/Internad_SI_scraper

A Python script/program created to extract from a batch of monthly pdf reports.

Primary LanguagePython

(last edited 30/08/2023)

This Python script/program was created for the Taiwanese "Sharpinvest” (精財網) service, to extract certain data from a batch of monthly reports (.pdf files) -- product name (產品名稱), AUM index (賬戶規模), manager name (經理人名稱), custodian bank (保管銀行), final date of collection (截止日期) and top five/ten Main Shares Held (前五/十大持股).


Dependencies:

Before the program/script can be run, a Python runtime (3.7+) and a Java runtime (8+) has to be installed, the Java one needed since the tabula-py module is a Python wrapper of the tabula-java library.
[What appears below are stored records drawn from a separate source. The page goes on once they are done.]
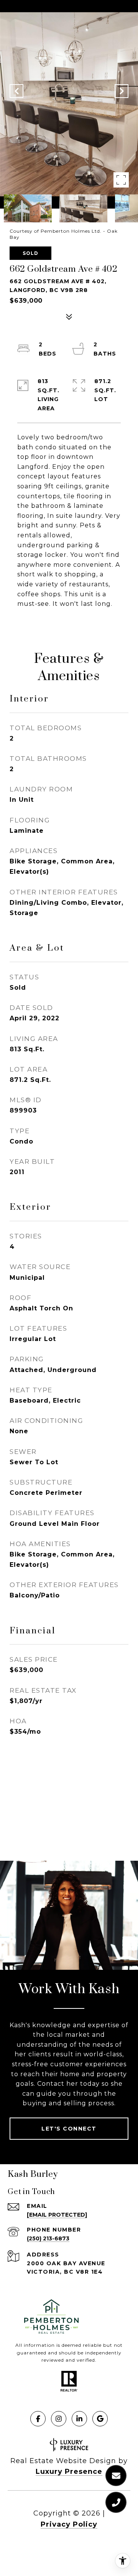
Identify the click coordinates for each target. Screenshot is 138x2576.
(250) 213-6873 (48, 2238)
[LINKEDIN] (79, 2418)
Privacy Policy (69, 2524)
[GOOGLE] (100, 2418)
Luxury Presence (69, 2471)
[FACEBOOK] (38, 2418)
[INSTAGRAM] (58, 2418)
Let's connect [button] (69, 2128)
A few dependencies need to be installed:

  • pypdf, pdfminer.six (to extract raw text)
  • tabula-py (to extract tabular data)
  • PyYAML (to read .yaml config file)

These modules can be installed with the package installer pip with the command: pip3 install pypdf pdfminer.six tabula-py PyYAML

Alternatively, run the batch file pip_pyth_modules.cmd (which runs the above package install command) to install.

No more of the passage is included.